Publié

Le courant consommé la nuit est chargé en CO2 de charbon allemand

Importation de l'électricité: conséquences sur l'empreinte carbone du courant consommé par les Suisses.
Importation de l'électricité: conséquences sur l'empreinte carbone du courant consommé par les Suisses. / 19h30 / 2 min. / le 13 décembre 2018
Les importations de courant allemand plombent l'empreinte carbone du mix de consommation en Suisse, selon une étude du smart living lab. La charge en CO2 peut atteindre 400 grammes par kilowattheure la nuit ou à certaines heures de l'après-midi.

Si la production d'électricité en Suisse est à juste titre réputée propre, le mix de consommation affiche un bilan carbone moins flatteur. Car cette production suisse, dont la charge en CO2 est proche de 40 grammes par kilowattheure, ne couvre que deux tiers de la consommation.

Le tiers restant, importé d'Allemagne, de France et d'Autriche, alourdit fortement la charge en CO2. Et cela dépend des heures et des jours. Sur la base de données européennes, des chercheurs de l'EPFL et du smart living lab de Fribourg ont reconstruit la carte horaire de cette charge pour l'année 2015.

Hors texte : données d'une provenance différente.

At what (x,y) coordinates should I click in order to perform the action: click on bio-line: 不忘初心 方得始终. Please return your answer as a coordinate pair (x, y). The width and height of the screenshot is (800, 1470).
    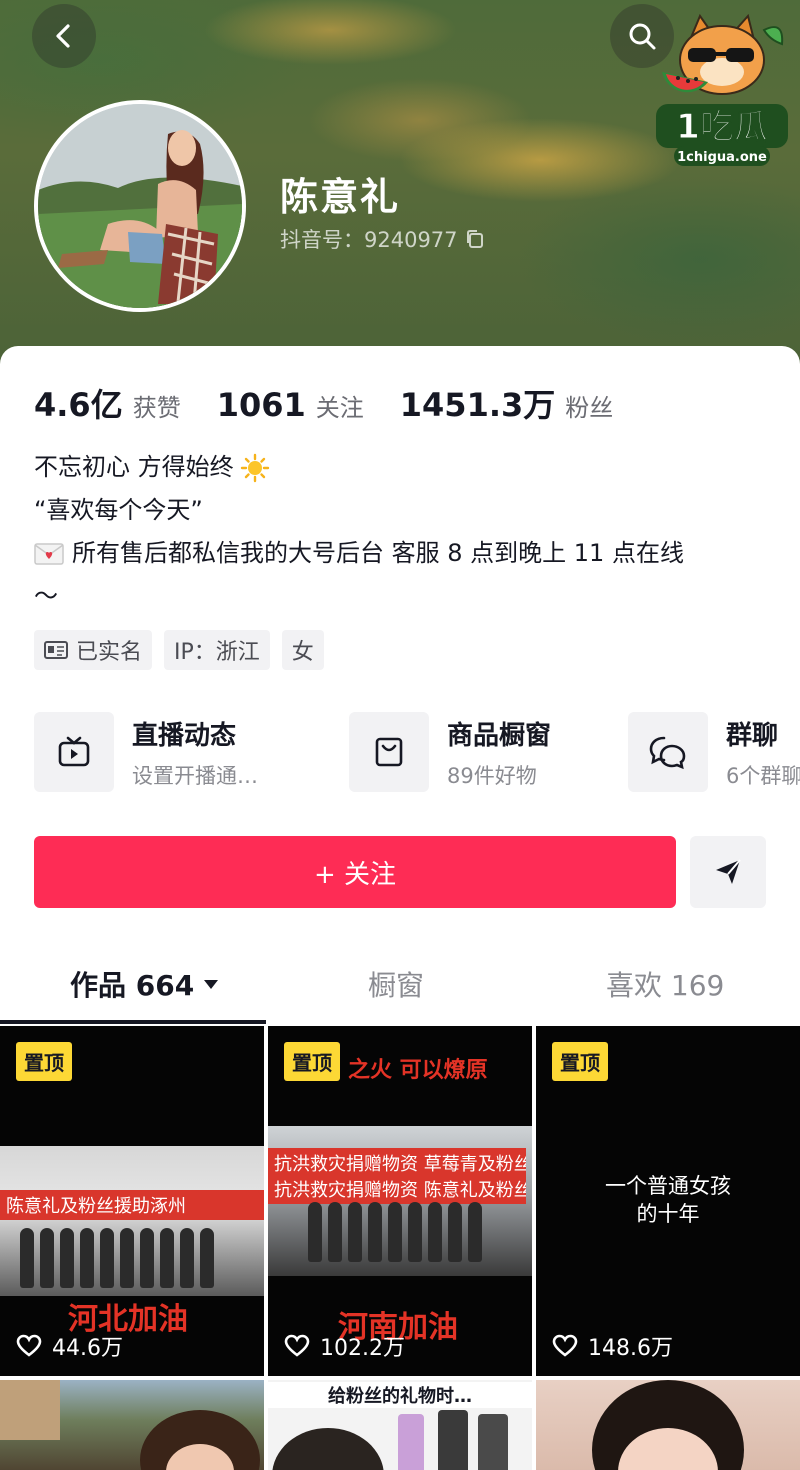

Variation journalière des émissions de CO2 par KW au cours d'une période d'un an:

Les variations de couleur représentent la différence entre la valeur horaire et la moyenne journalière. Plus la couleur est rouge, plus elle est carbonée. Lorsque la couleur tend vers le bleu, elle est plus neutre. [EPFL]

Moins d'émissions de CO2 en été vers 9h

Selon ces données, on peut estimer les meilleures et les pires heures. Pour un kilowattheure, soit l'équivalent d'un cycle de lessive à 40°C, "les meilleurs moments, lorsqu'il y a très peu d'importation, seraient en été vers 9h du matin, avec une consommation de 50 à 60 gr CO2, soit très proche des 40 grammes de la production suisse", explique Didier Vuarnoz, coauteur de l'étude. "Les pires moments: une nuit d'automne lorsque la charge en CO2 peut atteindre 350 à 400 grammes."

Charbon et gaz en cause

La principale cause de cette large empreinte carbone vient des importations allemandes, détaille Didier Vuarnoz: "L'Allemagne représente 17% des importations de courant en Suisse, mais 70% des émissions de CO2 du mix de consommation suisse". Cela s'explique par la part toujours très forte du charbon dans la production électrique allemande et le recours également au gaz naturel. Selon les statistiques de la Banque mondiale, 54% du courant allemand provenait encore de ressources fossiles en 2015, dont 44% pour le charbon à lui seul.

Les importations autrichiennes sont elles aussi lourdes en CO2: 13% pour une part de 7% des importations, alors même qu'à peine 22% de la production électrique autrichienne provient de ressources fossiles. Le courant français, issu principalement de source nucléaire, s'illustre par sa faible charge en CO2. Il représente 10% de la quantité consommée en Suisse et 4% seulement du CO2 lié.

Des résultats de plus en plus précis

Le calcul de l'empreinte carbone du courant consommé a longtemps relevé de la science post-normale, rappelle Didier Vuarnoz. Mais l'accès à de nouvelles données de marché permet d'affiner les analyses et offrent des perspectives intéressantes : "Cette méthode est utilisée à ce stade de manière rétrospective, on prend les données du passé et on les explore. Ce qui serait bien, c'est aller vers le temps réel et ensuite vers le prospectif, de manière à donner ces informations et aiguiller le consommateur sur la manière d'agir".

Les calculs du smart living lab effectués sur l'année 2015 permettent d'estimer à 200 grammes par kilowattheure l'empreinte carbone moyenne du mix de consommation suisse cette année-là. Des estimations précédentes évaluaient ce chiffre à 181,5 grammes pour l'année 2014, selon une étude mandatée par l'Office fédéral de l'environnement. Ce chiffre est généralement estimé entre 150 et 180 grammes.

Du charbon dans le portefeuille

La production suisse d’électricité est exempte de charbon, mais deux entreprises helvétiques possèdent des centrales à l’étranger. Alpiq détient l’intégralité des parts des centrales à charbon de Kladno et Zlin en République tchèque. Le groupe a annoncé fin octobre son intention de s’en désengager. BKW possède un tiers des parts de la centrale à charbon de Wilhelmshaven en Allemagne. Axpo et Repower ne possèdent aucun actif charbonnier.